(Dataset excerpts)
◇ ◇ ◇ ◇
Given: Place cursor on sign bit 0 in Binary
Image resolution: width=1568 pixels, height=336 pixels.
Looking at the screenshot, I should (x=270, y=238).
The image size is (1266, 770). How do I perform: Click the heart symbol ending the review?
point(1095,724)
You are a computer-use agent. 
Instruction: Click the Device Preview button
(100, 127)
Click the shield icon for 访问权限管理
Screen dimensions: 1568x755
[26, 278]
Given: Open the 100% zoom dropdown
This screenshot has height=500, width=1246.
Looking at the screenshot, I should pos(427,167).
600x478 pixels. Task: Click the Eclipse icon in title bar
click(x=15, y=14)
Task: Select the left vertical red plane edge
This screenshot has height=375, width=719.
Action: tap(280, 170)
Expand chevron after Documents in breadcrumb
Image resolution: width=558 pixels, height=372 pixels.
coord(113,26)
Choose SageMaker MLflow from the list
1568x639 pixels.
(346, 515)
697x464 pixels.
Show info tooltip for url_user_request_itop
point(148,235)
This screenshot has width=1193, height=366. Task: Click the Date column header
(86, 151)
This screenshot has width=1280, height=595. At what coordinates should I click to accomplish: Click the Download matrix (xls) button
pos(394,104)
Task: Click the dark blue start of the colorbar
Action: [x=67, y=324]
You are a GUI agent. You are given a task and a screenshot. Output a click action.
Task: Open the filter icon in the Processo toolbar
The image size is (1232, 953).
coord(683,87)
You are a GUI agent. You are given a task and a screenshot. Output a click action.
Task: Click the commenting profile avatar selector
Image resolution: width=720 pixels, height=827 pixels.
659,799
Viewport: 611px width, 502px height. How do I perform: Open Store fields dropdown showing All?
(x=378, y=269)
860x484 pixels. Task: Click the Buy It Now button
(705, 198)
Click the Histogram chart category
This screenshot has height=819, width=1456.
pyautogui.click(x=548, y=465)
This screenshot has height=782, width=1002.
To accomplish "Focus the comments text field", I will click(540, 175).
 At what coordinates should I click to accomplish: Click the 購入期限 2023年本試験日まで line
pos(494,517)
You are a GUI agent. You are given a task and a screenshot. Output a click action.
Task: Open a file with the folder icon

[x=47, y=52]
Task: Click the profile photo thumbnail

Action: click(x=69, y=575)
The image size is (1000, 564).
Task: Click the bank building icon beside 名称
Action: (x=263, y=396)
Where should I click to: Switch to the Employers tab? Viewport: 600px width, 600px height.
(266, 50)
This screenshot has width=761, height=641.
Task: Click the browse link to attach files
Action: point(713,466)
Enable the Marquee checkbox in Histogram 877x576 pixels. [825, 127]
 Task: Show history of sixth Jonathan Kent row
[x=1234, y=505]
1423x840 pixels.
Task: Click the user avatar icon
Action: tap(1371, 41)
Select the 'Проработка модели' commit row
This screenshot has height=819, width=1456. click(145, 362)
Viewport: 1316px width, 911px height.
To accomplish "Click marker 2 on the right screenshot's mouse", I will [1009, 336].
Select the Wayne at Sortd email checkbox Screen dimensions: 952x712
◇ ◇ ◇ ◇
Task brief: Having read the entries, output all of them verbatim.

Exercise answer:
Given: Place cursor on sign bit 0 in Binary
Image resolution: width=1568 pixels, height=336 pixels.
Looking at the screenshot, I should (x=270, y=238).
The image size is (1266, 770). How do I perform: Click the heart symbol ending the review?
point(1095,724)
You are a computer-use agent. 
Instruction: Click the Device Preview button
(100, 127)
Click the shield icon for 访问权限管理
Screen dimensions: 1568x755
[26, 278]
Given: Open the 100% zoom dropdown
This screenshot has height=500, width=1246.
Looking at the screenshot, I should pos(427,167).
600x478 pixels. Task: Click the Eclipse icon in title bar
click(x=15, y=14)
Task: Select the left vertical red plane edge
This screenshot has height=375, width=719.
Action: tap(280, 170)
Expand chevron after Documents in breadcrumb
Image resolution: width=558 pixels, height=372 pixels.
coord(113,26)
Choose SageMaker MLflow from the list
1568x639 pixels.
(346, 515)
697x464 pixels.
Show info tooltip for url_user_request_itop
point(148,235)
This screenshot has width=1193, height=366. Task: Click the Date column header
(86, 151)
This screenshot has width=1280, height=595. At what coordinates should I click to accomplish: Click the Download matrix (xls) button
pos(394,104)
Task: Click the dark blue start of the colorbar
Action: [x=67, y=324]
You are a GUI agent. You are given a task and a screenshot. Output a click action.
Task: Open the filter icon in the Processo toolbar
The image size is (1232, 953).
coord(683,87)
You are a GUI agent. You are given a task and a screenshot. Output a click action.
Task: Click the commenting profile avatar selector
Image resolution: width=720 pixels, height=827 pixels.
659,799
Viewport: 611px width, 502px height. How do I perform: Open Store fields dropdown showing All?
(x=378, y=269)
860x484 pixels. Task: Click the Buy It Now button
(705, 198)
Click the Histogram chart category
This screenshot has height=819, width=1456.
pyautogui.click(x=548, y=465)
This screenshot has height=782, width=1002.
To accomplish "Focus the comments text field", I will click(540, 175).
 At what coordinates should I click to accomplish: Click the 購入期限 2023年本試験日まで line
pos(494,517)
You are a GUI agent. You are given a task and a screenshot. Output a click action.
Task: Open a file with the folder icon

[x=47, y=52]
Task: Click the profile photo thumbnail

Action: click(x=69, y=575)
The image size is (1000, 564).
Task: Click the bank building icon beside 名称
Action: (x=263, y=396)
Where should I click to: Switch to the Employers tab? Viewport: 600px width, 600px height.
(266, 50)
This screenshot has width=761, height=641.
Task: Click the browse link to attach files
Action: point(713,466)
Enable the Marquee checkbox in Histogram 877x576 pixels. [825, 127]
 Task: Show history of sixth Jonathan Kent row
[x=1234, y=505]
1423x840 pixels.
Task: Click the user avatar icon
Action: tap(1371, 41)
Select the 'Проработка модели' commit row
This screenshot has height=819, width=1456. click(145, 362)
Viewport: 1316px width, 911px height.
To accomplish "Click marker 2 on the right screenshot's mouse", I will [1009, 336].
Select the Wayne at Sortd email checkbox Screen dimensions: 952x712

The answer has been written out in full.